理解できなくはないが、やり方が極端すぎる。
「それよりまゆきくん、完全に遅刻よ。行きましょう」
「あ、うん……水上さん、ちゃんと戻ったかな」
「行けばわかるわ」
教室へ向かい駆け出した僕らだったが、水上さんは一応席にいた。先生に怒られつつ、ひとまず安心。でも、当たり前だけど水上さんはいつもより元気がなさそうだった。
放課後、帰り支度をしていると今日できた友達に挨拶を済ませた緋奈が話しかけてきた。
「早く行きましょう、まゆきくん」
あからさまに水上さんを避けているみたいだ。僕はちょいちょいと緋奈の制服の袖を引っ張って近くに寄ってもらい、小声で尋ねる。
「ちゃんと話したほうがいいんじゃないか?」
「何を話せと言うの? たぶん彼女が狙っているのは友達の席ではなく、あなたのポジションよ」
「え、そうなのか」
「そうよ。だから普通に話しかけるのではなく、頼られようとした。──そうよね、水上さん!」
聞こえよがしに確かめようとする緋奈。君も極端だな……。
「そうだよ」
支度を整えながら、水上さんが答える。その言葉には、明らかに攻撃的な圧がまとわりついていた。
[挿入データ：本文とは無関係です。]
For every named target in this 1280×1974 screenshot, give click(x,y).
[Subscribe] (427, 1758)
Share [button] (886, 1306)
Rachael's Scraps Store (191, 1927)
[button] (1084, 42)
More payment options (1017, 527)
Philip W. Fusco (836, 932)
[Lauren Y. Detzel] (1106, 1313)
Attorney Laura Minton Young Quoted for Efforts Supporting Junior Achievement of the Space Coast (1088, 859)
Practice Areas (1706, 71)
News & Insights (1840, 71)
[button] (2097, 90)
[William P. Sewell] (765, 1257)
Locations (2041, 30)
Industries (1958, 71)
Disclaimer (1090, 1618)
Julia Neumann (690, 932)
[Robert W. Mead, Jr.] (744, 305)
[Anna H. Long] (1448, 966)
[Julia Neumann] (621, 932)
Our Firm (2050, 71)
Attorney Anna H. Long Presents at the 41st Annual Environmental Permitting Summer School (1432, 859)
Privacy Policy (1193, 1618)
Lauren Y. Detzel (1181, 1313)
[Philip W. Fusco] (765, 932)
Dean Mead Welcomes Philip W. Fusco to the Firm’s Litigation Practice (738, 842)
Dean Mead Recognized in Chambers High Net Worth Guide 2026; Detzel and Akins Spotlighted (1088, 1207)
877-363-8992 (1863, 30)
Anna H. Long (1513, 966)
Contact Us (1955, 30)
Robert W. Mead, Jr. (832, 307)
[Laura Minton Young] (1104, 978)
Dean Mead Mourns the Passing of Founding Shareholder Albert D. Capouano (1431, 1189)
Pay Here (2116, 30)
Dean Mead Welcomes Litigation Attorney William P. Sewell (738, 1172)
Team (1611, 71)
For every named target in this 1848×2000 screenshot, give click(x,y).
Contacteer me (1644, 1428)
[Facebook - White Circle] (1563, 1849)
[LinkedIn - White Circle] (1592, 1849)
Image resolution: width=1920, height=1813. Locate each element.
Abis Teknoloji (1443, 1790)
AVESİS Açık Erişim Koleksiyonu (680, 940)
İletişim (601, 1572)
「あたし、九堂くんを許せない。あたしのほうがずっと前から緋奈ちゃんのことが好きだったのに。あたしのほうが、九堂くんよりずっと緋奈ちゃんのことが好きなのに。どうして九堂くんなんか選ぶのか……わからないよ」
「教えてあげるからよく聞きなさい」
あ。緋奈が敵と認識した相手への毒舌は……。
「一つ。残念だけど私はバイセクシャルじゃないの。二つ。あなたからのアプローチは何一つとしてなかった。たったの一度もね。三つ。まゆきくんは何度も話し相手になってくれたし、助けてもくれたわ。……これであなたのことを好きになれというほうが無理があるんじゃないかしら?」
オレンジ色に染まる教室の空気が凍りつく。その中にあって、緋奈だけはいつも通りに軽やかに、僕の手を取った。
「ほら、行きましょう」
水上さんに声をかけようとしたけれど、言葉が見つからない。結局僕は、ぐいぐいと緋奈に引っ張っていかれることになった。